2012 Annual Report
1a.Objectives (from AD-416):
Research will be conducted to demonstrate a generically-applicable method for the quantitative analysis of pyrrolizidine alkaloids and their N-oxides in plant-derived products. Methods for the extraction, concentration, identification and quantitative analysis of the major Symphytum app. pyrrolizidine alkaloids and their N-oxides will be developed and optimized. This project is a continuation and extension of the previous project funded from March 2009 to March 2011.
1b.Approach (from AD-416):
The entire analytical process will be validated for separate Symphytum sp. based matrices according to the AOAC International Guidelines for Single Laboratory Validation of Chemical Methods for Dietary Sypplements and Botanicals. Standard reference materials will be prepared by isolation and purification of the major pyrrolizidine alkaloids from Symphytum sp. Authentication of standards will include description of characteristics such as physico-chemical properties (e.g. melting point, optical rotation and chromatographic profile), the molecular formula as determined using high resolution mass spectrometry, and a complete structure mapping using nuclear magnetic resonance spectroscopy.
The continual use of the HPLC-esiMS and MS/MS method of analysis for the dehydropyrrolizidine (DHPA) alkaloids has resulted in refinements of the basic procedure, including changes in mobile phase and column characteristics that will potentially facilitate the final development of the method for the comfrey DHPAs. The reproducibility of results is also constantly being monitored (including the range of responses for known amounts of internal standard for example) and these data should help provide a basis for determining the reliability parameters of the comfrey DHPA assay.
However, without ample quantities of the standards, any application of the resultant assay is compromised. Therefore, the research has been directed to utilizing available resources to produce the DHPAs on a larger scale. This has resulted in the evolution of a new stage in the “clean-up” of comfrey extracts that involves a partitioning with dilute acid and n-butanol, the latter removing the large amounts of complicating co-extractives from the DHPAs and their N-oxides.

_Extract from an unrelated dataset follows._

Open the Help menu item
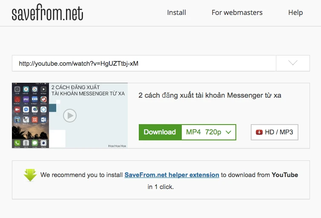Image resolution: width=321 pixels, height=218 pixels. (295, 13)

The crude comfrey root DHPA extract consists of four groups of diastereoisomers. Separation of the components within each group has been the major challenge. Fortuitously, other DHPA-related problems have presented the opportunity to experiment with separation approaches without risking the stocks of comfrey root crude extracts while simultaneously allowing a furthering of DHPA-related knowledge in the literature. These include: a collaborative study of Cryptantha crassipes that determined high levels of lycopsamine-N-oxide in the endangered plant from Texas; a study of Crotalaria juncea (sunn hemp) that unequivocally identified a suite of new DHPAs and confirmed general low levels of DHPAs in the seed commercially available for agricultural use; an investigation of a recent cattle poisoning incident in Arizona that potentially involved Amsinckia menziesii (intermedia). Contrary to all literature reference, analysis showed this Amsinckia chemotype to be a very valuable source of lycopsamine-N-oxide. This is currently being extracted to provide the pure lycopsamine for the comfrey study; two Cryptantha sp. collected in the vicinity of the Arizona poisoning incident were analyzed using the HPLC-esi(+)MS approach. One species produces echimidine and related DHPAs, including a potentially toxic DHPA that was unequivocally identified for the first time, and may provide a source for the standards required for the major comfrey species Symphytum uplandicum. The other Cryptantha produces a previously undescribed, and potentially toxic, alkaloid as the major DHPA. Isolation of this DHPA allowed a successful testing of new silica columns that recently became available for the Biotage flash chromatography system and that may assist in the comfrey project. The structure has been unambiguously elucidated using MS and NMR data.